* [DATA PROVIDED]:
+++
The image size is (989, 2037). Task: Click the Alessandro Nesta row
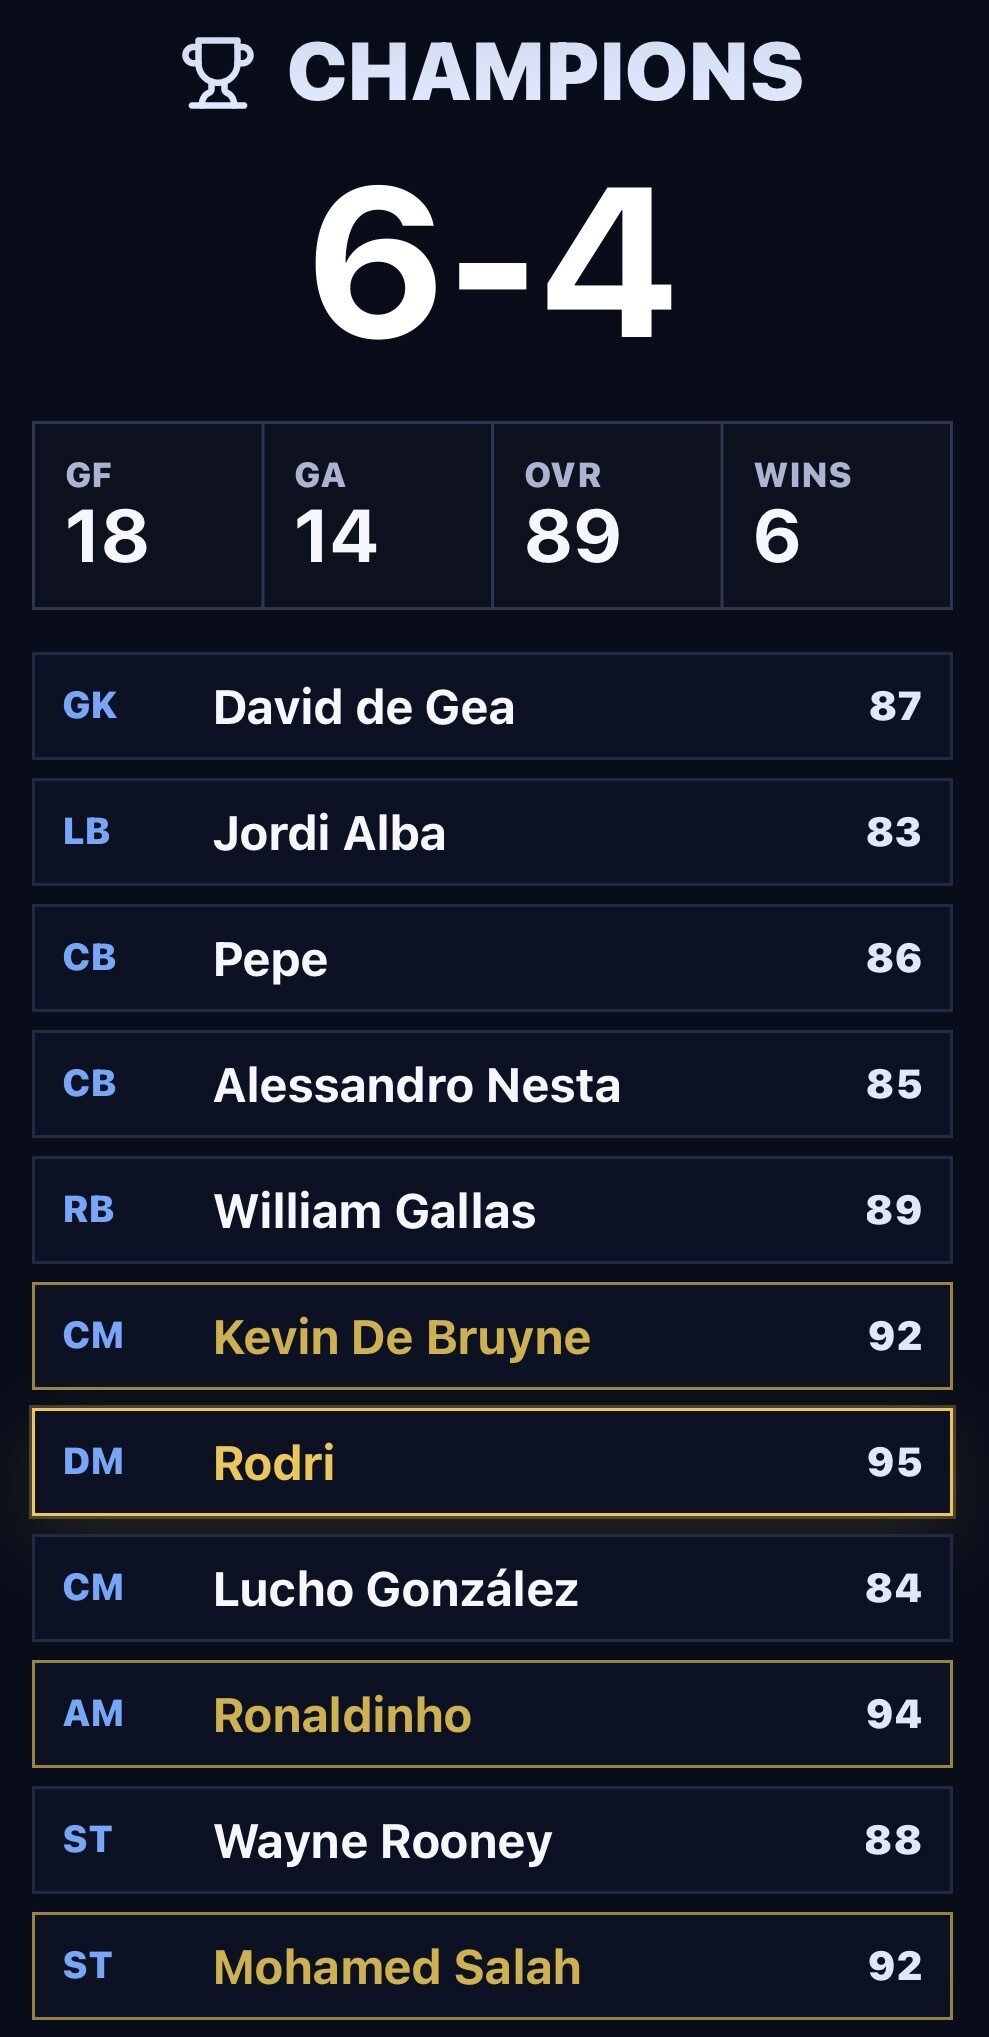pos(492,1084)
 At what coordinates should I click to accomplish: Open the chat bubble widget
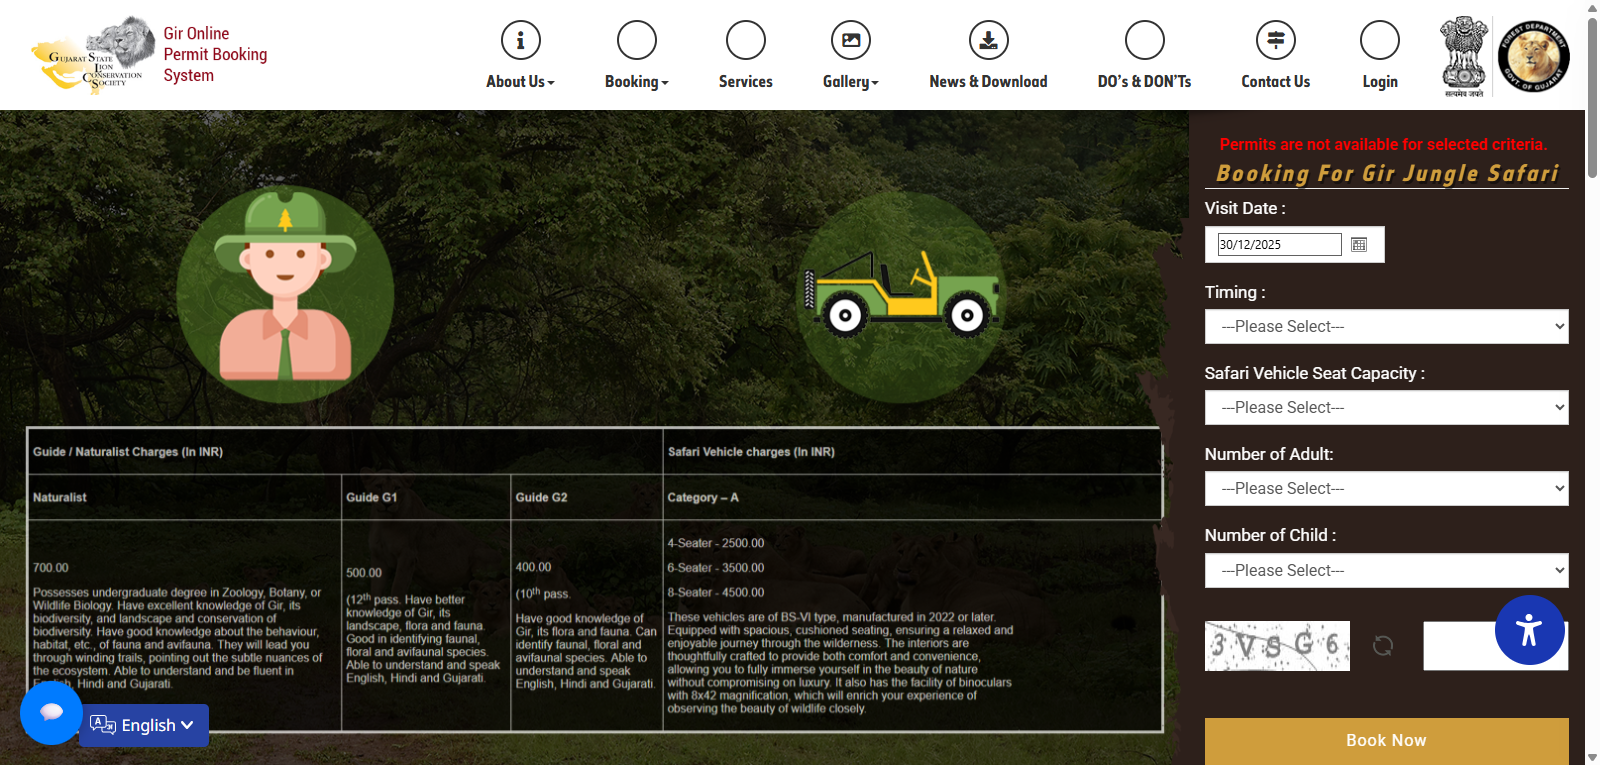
+++
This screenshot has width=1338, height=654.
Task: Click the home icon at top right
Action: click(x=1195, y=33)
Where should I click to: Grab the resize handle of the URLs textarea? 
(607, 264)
+++
* [INSTRUCTIONS TO FOLLOW]: Repeat the lines above exactly, beginning with the one containing "The image size" and finishing with the one containing "At what coordinates". No pictures belong in the copy.

* [EXERCISE RESULT]:
The image size is (989, 2037). Task: Click the Alessandro Nesta row
pos(492,1084)
 At what coordinates should I click to accomplish: Open the chat bubble widget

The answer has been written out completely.